Selain itu, intimidasi dan teror atas pengguna media sosial bertentangan dengan Undang-undang Nomor 12 Tahun 2005 yang merupakan ratifikasi International Covenant on Civil and Political Rights atau Kovenan Internasional tentang Hak-hak Sipil dan Politik (Konvenan Sipol). Beleid itu mewajibkan Negara untuk menjamin hak sipil dan hak politik setiap warga negaranya.
Itu sebabnya, AJI menyatakan, pertama, mengecam keras tindakan anggota ormas mengarahkan atau setidaknya, membiarkan, anggotanya memburu warga negara yang menggunakan haknya untuk berekspresi di media sosial.

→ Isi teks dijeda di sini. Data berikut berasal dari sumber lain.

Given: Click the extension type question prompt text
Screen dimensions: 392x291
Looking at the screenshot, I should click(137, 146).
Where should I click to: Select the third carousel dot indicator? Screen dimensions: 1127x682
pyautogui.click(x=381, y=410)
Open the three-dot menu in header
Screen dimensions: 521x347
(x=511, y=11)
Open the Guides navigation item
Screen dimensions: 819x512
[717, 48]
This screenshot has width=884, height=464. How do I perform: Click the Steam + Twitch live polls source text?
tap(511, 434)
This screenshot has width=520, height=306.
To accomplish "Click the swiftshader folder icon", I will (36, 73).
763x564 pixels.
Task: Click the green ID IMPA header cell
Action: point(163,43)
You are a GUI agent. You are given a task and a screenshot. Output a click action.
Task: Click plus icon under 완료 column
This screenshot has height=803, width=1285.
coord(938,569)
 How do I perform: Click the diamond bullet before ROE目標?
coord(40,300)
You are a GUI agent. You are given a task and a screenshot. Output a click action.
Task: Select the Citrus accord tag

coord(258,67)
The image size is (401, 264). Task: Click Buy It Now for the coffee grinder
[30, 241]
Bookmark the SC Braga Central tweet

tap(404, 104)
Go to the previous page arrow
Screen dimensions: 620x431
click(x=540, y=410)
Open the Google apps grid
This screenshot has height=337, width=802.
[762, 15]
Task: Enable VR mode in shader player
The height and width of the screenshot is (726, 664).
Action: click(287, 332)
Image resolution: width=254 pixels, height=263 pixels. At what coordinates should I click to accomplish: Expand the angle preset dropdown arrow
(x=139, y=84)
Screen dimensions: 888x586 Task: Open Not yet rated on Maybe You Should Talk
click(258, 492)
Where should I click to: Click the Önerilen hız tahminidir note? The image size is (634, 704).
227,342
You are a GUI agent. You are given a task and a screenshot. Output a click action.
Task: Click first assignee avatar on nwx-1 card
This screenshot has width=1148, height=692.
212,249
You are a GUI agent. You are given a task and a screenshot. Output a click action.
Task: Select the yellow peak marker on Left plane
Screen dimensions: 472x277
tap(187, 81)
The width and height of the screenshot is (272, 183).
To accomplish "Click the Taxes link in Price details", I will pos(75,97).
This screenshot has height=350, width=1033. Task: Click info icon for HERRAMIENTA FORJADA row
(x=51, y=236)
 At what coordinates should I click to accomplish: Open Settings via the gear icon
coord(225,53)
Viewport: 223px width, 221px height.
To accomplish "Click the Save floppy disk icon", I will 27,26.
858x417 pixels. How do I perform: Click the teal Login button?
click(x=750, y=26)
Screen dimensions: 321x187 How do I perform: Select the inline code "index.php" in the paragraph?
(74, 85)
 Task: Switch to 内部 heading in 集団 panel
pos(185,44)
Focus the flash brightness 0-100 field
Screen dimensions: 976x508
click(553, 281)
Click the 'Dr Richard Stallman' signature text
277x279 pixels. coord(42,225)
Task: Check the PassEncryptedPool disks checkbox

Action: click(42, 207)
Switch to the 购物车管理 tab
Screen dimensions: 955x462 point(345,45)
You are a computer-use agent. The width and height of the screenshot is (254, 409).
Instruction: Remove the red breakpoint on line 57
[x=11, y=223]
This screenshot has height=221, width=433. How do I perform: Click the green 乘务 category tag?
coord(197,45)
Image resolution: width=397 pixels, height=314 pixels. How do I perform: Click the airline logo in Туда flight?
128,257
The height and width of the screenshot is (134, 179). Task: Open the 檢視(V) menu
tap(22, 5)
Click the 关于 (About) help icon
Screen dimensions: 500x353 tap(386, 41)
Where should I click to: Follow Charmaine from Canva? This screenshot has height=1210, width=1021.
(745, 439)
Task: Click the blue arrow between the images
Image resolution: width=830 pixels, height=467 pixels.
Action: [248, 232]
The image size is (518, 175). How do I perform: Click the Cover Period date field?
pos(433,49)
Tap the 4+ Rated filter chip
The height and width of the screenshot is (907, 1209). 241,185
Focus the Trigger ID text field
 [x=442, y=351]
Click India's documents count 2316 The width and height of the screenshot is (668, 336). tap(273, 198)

Keberatan atas pendapat seseorang seharusnya dihadapi dengan pendapat tandingan sehingga muncul diskursus yang sehat dan beradab di ruang publik, termasuk di media sosial.
Kedua, mendesak negara dalam hal ini Kepolisian Republik Indonesia untuk melindungi hak berekspresi warga negara, di ranah manapun termasuk media digital.
Ketiga, mengecam tindakan polisi membiarkan intimidasi dan teror atas kebebasan berekspresi, bahkan memfasilitasi ancaman pidana dengan UU Informasi dan Transaksi Elektronik atas status media sosial warga. Tindakan Polri semacam itu, katanya, tidak bisa dibenarkan dan justru melanggengkan ketakutan di benak publik untuk mengungkapkan pikirannya secara bebas dan terbuka.
Keempat, mengimbau semua pihak untuk ikut aktif menjaga kebebasan sipil dan politik yang sudah kita nikmati sejak era Reformasi Mei 1998 silam.
"Dukungan bisa disampaikan dengan bersolidaritas pada korban di media sosial maupun turun tangan menekan pemerintah untuk konsisten menjaga hak sipil dan politik warga. Jangan biarkan siapapun merampas kebebasan dan hak-hak kita," kata Arfi.